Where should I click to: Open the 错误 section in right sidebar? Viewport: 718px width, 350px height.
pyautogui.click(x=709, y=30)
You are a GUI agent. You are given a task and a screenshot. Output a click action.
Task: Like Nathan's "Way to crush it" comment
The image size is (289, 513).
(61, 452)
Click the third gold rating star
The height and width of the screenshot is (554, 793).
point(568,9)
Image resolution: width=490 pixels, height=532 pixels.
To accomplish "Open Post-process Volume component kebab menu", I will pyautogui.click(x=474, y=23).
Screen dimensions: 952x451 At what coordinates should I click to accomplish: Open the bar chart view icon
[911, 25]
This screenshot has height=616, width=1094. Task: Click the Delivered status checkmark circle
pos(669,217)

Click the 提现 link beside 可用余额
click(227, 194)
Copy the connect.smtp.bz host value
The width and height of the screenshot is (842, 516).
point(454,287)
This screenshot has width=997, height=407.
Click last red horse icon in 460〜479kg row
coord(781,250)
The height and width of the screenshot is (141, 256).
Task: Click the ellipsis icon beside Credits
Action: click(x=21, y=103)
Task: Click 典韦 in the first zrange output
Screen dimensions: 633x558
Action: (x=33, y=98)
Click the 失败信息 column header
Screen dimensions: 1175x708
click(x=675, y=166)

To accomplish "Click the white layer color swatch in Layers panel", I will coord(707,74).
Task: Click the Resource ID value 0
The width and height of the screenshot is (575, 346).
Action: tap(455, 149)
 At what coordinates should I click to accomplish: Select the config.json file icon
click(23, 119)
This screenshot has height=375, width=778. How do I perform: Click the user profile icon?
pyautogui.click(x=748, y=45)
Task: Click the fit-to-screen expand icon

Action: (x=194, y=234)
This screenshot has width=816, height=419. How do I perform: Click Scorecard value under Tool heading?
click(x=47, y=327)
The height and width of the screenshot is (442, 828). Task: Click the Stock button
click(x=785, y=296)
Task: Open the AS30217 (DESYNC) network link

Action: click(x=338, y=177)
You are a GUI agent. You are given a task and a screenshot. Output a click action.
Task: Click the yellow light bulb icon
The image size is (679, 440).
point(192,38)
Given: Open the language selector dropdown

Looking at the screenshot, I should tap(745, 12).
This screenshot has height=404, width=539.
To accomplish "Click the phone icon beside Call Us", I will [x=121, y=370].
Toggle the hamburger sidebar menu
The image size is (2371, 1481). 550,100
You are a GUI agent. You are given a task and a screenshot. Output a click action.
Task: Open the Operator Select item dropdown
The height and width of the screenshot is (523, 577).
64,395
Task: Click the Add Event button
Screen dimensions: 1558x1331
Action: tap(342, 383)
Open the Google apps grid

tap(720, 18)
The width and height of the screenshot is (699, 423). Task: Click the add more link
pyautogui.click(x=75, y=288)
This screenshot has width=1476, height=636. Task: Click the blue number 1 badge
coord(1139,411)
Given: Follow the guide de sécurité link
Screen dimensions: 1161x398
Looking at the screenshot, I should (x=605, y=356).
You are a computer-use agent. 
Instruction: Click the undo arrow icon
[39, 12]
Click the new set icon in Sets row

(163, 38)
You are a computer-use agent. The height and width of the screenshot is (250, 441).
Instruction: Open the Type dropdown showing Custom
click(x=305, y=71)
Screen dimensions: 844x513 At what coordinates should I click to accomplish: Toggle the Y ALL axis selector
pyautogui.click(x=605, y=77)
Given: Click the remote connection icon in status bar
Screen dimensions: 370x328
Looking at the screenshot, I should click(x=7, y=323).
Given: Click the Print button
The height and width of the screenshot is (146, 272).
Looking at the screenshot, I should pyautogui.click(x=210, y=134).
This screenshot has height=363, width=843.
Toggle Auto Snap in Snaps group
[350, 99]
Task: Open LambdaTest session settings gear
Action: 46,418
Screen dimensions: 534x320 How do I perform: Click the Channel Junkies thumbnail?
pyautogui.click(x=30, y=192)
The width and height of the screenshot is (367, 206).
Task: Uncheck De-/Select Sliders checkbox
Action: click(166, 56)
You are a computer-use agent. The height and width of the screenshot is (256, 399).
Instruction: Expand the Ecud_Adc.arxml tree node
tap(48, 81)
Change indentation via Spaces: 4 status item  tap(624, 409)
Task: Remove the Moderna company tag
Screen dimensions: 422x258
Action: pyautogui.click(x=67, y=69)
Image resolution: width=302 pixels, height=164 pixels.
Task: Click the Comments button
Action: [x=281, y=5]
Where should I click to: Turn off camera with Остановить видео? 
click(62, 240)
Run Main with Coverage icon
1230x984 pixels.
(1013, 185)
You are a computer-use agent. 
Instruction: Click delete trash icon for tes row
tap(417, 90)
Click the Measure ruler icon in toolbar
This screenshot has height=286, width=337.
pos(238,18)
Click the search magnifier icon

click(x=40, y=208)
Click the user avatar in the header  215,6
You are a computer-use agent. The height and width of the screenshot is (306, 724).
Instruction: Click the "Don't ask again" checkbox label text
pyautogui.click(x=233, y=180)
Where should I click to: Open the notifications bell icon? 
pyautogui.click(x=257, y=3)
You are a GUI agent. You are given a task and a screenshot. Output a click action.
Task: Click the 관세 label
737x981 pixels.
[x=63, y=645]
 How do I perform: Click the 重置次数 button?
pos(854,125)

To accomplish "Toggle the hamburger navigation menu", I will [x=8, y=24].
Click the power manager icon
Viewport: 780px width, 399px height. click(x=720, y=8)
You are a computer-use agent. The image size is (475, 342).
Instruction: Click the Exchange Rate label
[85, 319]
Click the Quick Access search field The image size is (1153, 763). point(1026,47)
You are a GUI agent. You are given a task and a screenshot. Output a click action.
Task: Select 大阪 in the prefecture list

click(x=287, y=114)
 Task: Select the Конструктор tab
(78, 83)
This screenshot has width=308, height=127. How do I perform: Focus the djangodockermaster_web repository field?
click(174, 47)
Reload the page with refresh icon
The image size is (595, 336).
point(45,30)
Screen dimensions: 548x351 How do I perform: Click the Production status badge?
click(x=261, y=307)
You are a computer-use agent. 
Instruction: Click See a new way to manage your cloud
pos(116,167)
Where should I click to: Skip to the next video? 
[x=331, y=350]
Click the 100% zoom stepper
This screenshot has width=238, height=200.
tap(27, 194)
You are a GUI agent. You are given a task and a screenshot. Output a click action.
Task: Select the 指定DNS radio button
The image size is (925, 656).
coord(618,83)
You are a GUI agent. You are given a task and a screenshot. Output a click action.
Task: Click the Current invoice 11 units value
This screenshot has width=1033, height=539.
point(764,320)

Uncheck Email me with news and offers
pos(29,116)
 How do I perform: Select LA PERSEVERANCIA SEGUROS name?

● ● ● ●

**WHAT THIS TASK INVOLVES**.
Would you transcribe exactly the lines from the one containing "Screen dimensions: 548x351" to the end of the material, and leave out the rest?

**THE ANSWER**.
Screen dimensions: 548x351 How do I perform: Click the Production status badge?
click(x=261, y=307)
You are a computer-use agent. 
Instruction: Click See a new way to manage your cloud
pos(116,167)
Where should I click to: Skip to the next video? 
[x=331, y=350]
Click the 100% zoom stepper
This screenshot has width=238, height=200.
tap(27, 194)
You are a GUI agent. You are given a task and a screenshot. Output a click action.
Task: Select the 指定DNS radio button
The image size is (925, 656).
coord(618,83)
You are a GUI agent. You are given a task and a screenshot. Output a click action.
Task: Click the Current invoice 11 units value
This screenshot has width=1033, height=539.
point(764,320)

Uncheck Email me with news and offers
pos(29,116)
 How do I perform: Select LA PERSEVERANCIA SEGUROS name?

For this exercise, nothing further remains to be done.